From the department of “it’s been a hard day’s wine”…
What an incredible “wine” day yesterday in my adoptive hometown, Houston!
It started with a wonderful trade tasting of Passopisciaro and Trinoro wines at my new fave Houston BBQ destination, The Pit Room (see the spread below).
It peaked with a intensely engaging and delightfully intellectual guided tasting of wines by Abe Schoener of Scholium Project fame.
And dulcis in fundo, the day’s coda came with a ethereally light and wholly satisfying meal at B[etter] L[uck] T[omorrow], celebrity chef Justin Yu’s newest entry and one of the most anticipated restaurant openings of the year (see the establishing shot below).

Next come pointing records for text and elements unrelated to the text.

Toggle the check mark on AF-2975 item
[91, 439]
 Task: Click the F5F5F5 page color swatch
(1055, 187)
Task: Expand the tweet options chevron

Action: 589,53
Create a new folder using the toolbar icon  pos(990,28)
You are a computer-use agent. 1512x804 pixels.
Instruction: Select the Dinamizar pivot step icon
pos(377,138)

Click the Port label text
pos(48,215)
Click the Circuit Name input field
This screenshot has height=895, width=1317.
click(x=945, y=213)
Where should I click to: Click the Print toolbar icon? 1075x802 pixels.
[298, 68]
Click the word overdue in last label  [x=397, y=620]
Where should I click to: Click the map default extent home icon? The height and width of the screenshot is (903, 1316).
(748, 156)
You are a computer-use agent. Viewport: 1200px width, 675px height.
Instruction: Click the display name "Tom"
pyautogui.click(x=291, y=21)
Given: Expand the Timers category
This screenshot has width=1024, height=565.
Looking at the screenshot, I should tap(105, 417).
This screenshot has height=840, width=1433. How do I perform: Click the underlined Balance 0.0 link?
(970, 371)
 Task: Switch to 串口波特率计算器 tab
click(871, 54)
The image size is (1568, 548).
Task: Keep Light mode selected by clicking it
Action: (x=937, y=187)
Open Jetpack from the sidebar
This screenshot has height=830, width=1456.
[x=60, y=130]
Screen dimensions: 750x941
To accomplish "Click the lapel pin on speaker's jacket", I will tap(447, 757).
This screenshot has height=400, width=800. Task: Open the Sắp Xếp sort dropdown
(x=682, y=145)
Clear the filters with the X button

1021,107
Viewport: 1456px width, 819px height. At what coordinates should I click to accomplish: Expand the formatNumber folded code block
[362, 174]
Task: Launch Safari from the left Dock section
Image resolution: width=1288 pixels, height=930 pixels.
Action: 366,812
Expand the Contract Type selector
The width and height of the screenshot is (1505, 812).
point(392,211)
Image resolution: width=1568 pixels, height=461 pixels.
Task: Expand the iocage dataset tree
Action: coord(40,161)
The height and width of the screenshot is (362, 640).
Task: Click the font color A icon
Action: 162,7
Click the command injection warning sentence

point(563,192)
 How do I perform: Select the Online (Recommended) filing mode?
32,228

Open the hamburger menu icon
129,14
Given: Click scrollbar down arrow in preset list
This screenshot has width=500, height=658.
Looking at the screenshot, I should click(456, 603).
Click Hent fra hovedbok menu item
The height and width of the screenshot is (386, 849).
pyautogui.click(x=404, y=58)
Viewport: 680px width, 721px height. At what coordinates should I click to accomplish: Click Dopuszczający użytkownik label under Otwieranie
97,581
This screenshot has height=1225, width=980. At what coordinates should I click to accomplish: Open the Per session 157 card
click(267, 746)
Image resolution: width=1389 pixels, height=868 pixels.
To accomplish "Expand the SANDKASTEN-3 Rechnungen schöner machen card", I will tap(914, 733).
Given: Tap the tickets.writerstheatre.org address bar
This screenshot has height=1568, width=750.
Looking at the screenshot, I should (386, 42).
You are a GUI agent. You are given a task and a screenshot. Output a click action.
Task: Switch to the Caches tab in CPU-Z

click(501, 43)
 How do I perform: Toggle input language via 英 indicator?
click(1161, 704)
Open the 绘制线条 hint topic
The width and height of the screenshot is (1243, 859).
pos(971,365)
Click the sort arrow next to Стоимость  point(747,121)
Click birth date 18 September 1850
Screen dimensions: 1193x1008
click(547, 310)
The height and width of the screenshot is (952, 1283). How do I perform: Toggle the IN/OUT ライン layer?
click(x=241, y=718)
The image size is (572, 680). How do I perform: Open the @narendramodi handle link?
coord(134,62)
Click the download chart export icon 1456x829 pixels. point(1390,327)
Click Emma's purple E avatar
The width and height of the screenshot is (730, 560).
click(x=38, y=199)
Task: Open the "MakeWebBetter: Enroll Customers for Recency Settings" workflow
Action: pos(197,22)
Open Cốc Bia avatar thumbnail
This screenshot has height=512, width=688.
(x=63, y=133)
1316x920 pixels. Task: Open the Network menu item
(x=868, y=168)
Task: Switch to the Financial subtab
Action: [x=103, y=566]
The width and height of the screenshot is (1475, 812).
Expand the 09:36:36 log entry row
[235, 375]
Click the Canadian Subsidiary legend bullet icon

Another one of the day’s highlight’s was the arrival of the current issue of Wine & Spirits magazine wherein I offer a review of Vinology, the wine bar and wine shop that has quickly become the new epicenter for the vinously inclined among us.
That’s Thomas Moësse below (second from left) in a photo that I snapped at the trade lunch where we tasted Etna and Val d’Orcia wines together. He authors the wine program at Vinology and he is the top Italian wine professional imho working in Texas today, although his expertise isn’t limited by any means solely to the Italic peninsula.
Man, what a day of tasting extremes! From the heights of Etna to Abe’s highly thoughtful, provocative California winemaking.
I’d never had the chance to taste with Abe and I found the experience exhilarating, I have to say. He’s one of the best technical tasters I’ve ever sat down with in the U.S. His style and his approach to wine reminded me of the Italian intellectual celebrity, writer, and taster Sandro Sangiorgi, to give you a reference point.
But the thing that impressed me the most about his session was his seemingly innate ability to explain even the most subtle and challenging technical aspects of tasting and winemaking with great clarity. When and if you ever get the chance to taste with this dude, take it. Great experience, where everyone, myself included, walked away with brain cells churning through thought like Saccharomyces cerevisiae munching on sugar.
Houston’s new and expanding role in the American fine wine scene was put into context when we arrived at BLT at the end of our night. James Beard-winner and founder of the superb but now shuttered Oxheart, Justin is arguably Houston’s most well known chef. The new restaurant and bar is his most recent venture with celebrity mixologist Bobby Heugel, another one of the city’s food industry notables.
When we sat down to order, we were asked for our IDs, not to verify our age but to sign us up as members of a private drinking club. Even though the law was overturned in last November’s elections, Justin’s new place stands in a still dry area of Houston, the Heights, where alcohol has been officially verboten since the 1910s. (Check out this super cool article on the subject and its loopholes by Houston writer Nick Hall for PUNCH.)
Ever since a brave restaurateur established the first private drinking club in the Heights in the early aughts (if I’m not mistaken), countless fine dining establishments with world-class wine and cocktail programs have opened there.
But the anachronism is a reminder that history still casts its long shadow on this great metropolis of the South.
That shadow is long but the future is bright, my friends. Come see me in Houston some time. I promise you we’ll drink well!